- WHAT THE EXERCISE ASKS:
Copy out, exactly, the first line of the entries below and every line after it through the one containing "Chi siamo (182, 692)".

- DATASET:
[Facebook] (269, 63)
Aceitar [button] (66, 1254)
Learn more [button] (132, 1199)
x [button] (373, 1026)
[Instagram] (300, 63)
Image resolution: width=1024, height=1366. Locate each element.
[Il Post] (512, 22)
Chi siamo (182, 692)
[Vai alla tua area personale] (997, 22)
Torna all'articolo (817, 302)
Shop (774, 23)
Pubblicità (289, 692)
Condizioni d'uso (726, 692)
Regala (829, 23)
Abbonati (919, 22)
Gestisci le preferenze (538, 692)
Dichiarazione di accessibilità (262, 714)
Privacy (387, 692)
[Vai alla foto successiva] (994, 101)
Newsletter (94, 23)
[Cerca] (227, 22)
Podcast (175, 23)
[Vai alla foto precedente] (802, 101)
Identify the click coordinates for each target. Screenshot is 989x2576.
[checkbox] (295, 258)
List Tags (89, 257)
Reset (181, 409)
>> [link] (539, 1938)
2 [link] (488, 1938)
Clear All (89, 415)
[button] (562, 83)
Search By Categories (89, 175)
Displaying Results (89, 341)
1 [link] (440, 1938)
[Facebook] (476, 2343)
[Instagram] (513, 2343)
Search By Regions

- RESPONSE TO THE TASK:
[Facebook] (269, 63)
Aceitar [button] (66, 1254)
Learn more [button] (132, 1199)
x [button] (373, 1026)
[Instagram] (300, 63)
Image resolution: width=1024, height=1366. Locate each element.
[Il Post] (512, 22)
Chi siamo (182, 692)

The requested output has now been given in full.